CURRENT: Rigid shells with enhanced load carrying capacity

Large-span shells and membranes exhibit fascinating mechanical behaviors because geometric nonlinearities arise even when their material properties are linear. Their shape and topology give them properties beyond what is possible with conventional structural systems.

For example large span shells are non-linear redundant systems: they share their loading throughout the surface and can thus aid in preventing progressive collapse. Aneecdotal evidence of the survival of the San Francisco City Hall Cupola (1906) and the Los Manantiales Shells (Mexico City, 1985) suggests that shell roofs remain intact and safe during and after extreme earthquake events. We demonstrated that shells owe this seismic resistance to their large geometric stiffness and low mass, which lead to high fundamental frequencies well above the driving frequencies of earthquakes. Using modal analysis, the R-funicularity ellipse method, and time-history analysis, we developed an approach that identifies the frequency content of different local shell zones, and links that content to the dynamic efficiency of the shell. This new approach enables resiliency studies of existing shell buildings and can inform heritage preservation efforts. For the shape generation of arches and shells in seismic regions, we presented novel optimization and form finding approaches  as well as the first geometries for compression-only shells under seismic loading. One such approach relies on the construction of funicular polygons and generates shells with corrugations.

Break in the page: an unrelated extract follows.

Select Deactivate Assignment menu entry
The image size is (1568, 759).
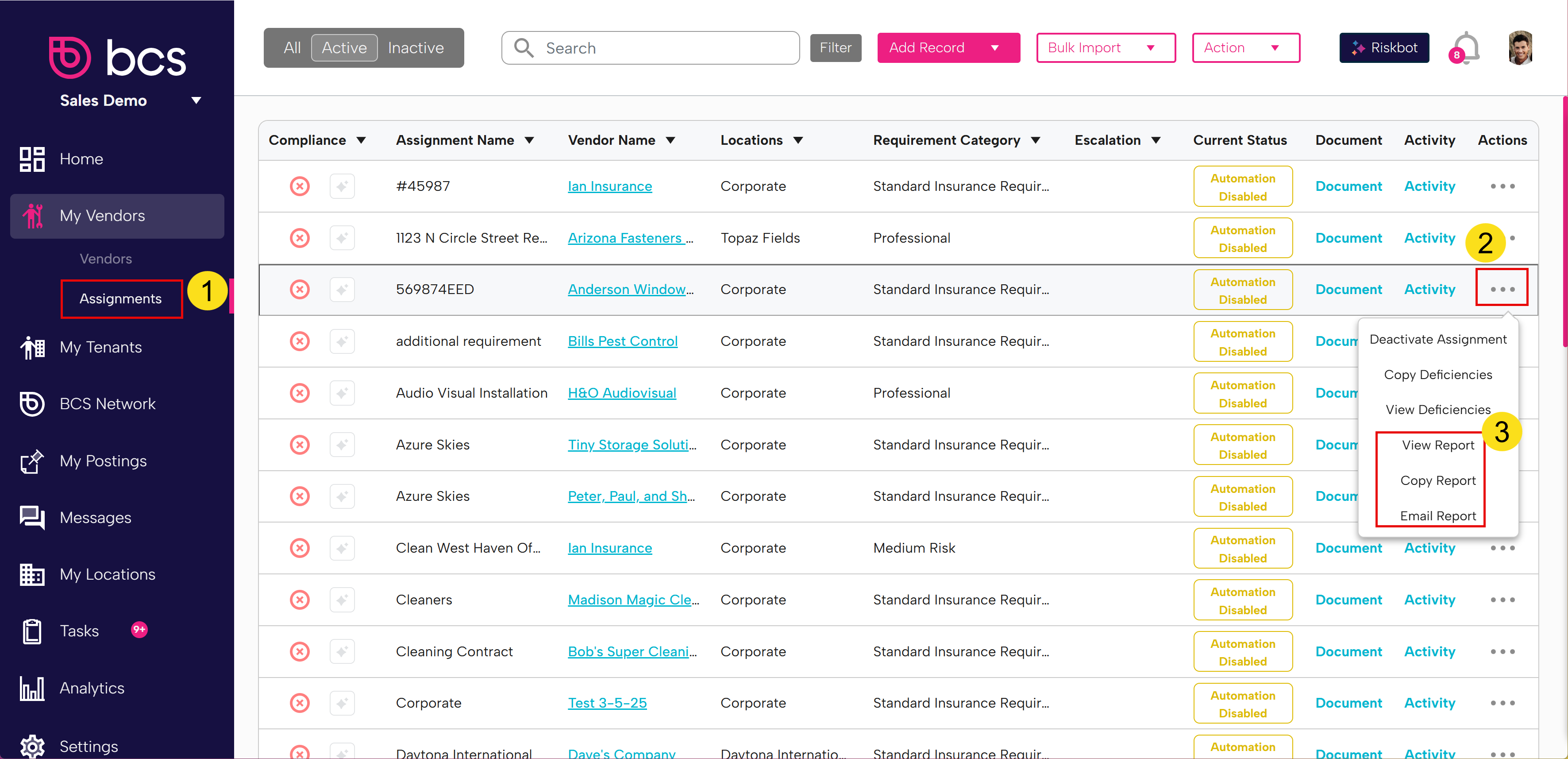[x=1437, y=339]
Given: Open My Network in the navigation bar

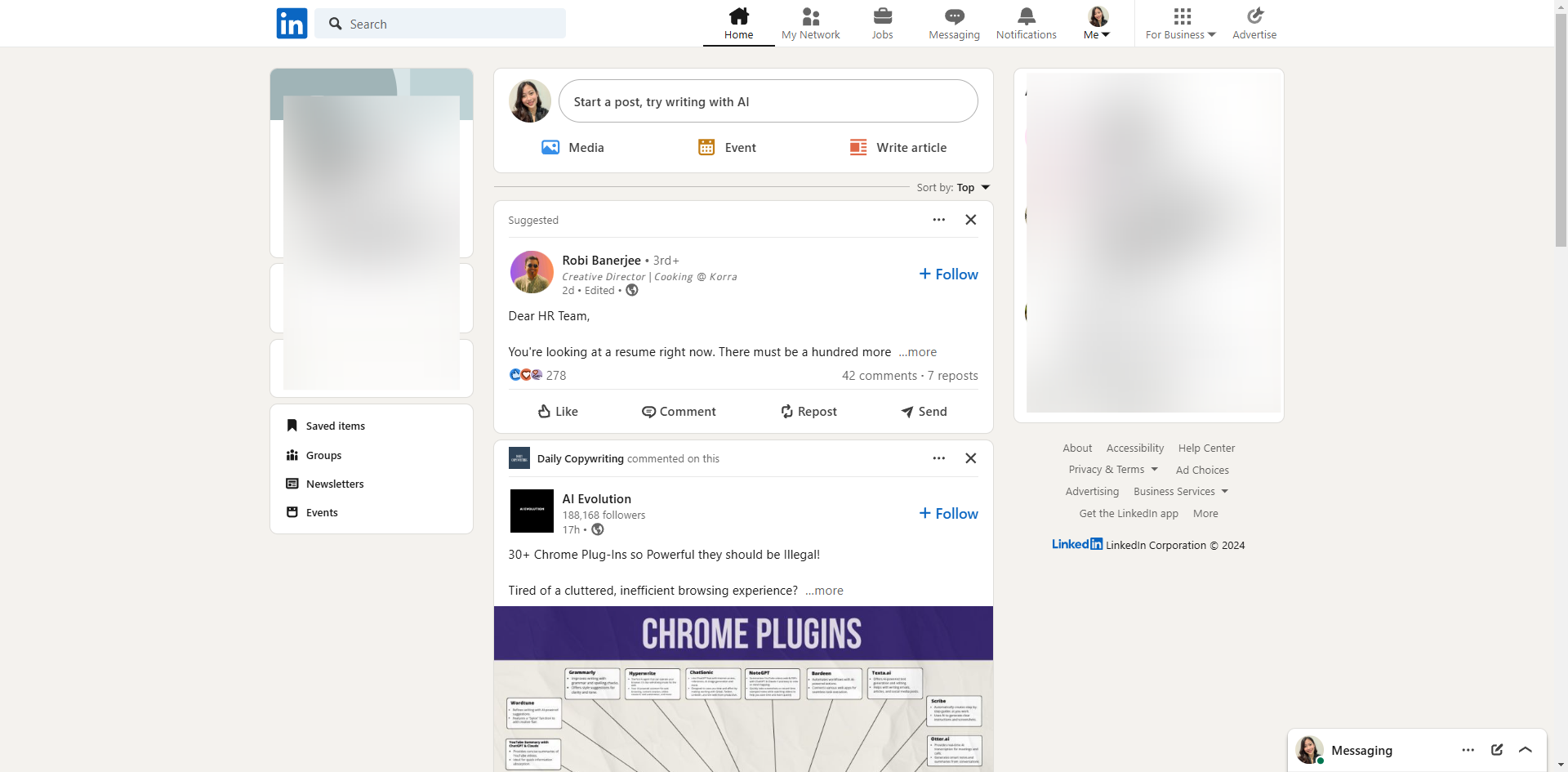Looking at the screenshot, I should (810, 23).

Using a non-linear pushover analysis, we discovered that by tailoring the corrugation wavelength and the depth, the shell’s lateral loading capacity could be increased by as much as 80% before it collapses. The proof that corrugations can substantially increase the loading capacity in large-span shells opens up new avenues for the design of robust and resilient infrastructure.

The knowledge we generate, advances the fields of solid mechanics, dynamics, lightweight structure design and can be adopted in other large-scale structures (e.g.  protective tsunami barriers) to achieve better resilience for a wide range of natural and manmade hazards.